* start The input *

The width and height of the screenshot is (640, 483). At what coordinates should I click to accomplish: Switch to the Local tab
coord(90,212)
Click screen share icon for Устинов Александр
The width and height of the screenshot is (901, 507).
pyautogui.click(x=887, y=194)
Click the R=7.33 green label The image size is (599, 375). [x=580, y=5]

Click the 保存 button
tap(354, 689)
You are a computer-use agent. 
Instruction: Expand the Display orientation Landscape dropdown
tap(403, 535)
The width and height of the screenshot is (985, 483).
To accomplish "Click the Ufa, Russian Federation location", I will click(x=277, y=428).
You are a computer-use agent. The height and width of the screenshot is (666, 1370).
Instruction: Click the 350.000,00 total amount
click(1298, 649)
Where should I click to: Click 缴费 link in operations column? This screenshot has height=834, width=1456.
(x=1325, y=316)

* end The input *

[What is required]:
Please reprint everything from the line containing "Where should I" down to the end of the items, substituting "actions column" for "operations column" and leaving the rest unchanged.

[Response below]:
Where should I click to: Click 缴费 link in actions column? This screenshot has height=834, width=1456.
(x=1325, y=316)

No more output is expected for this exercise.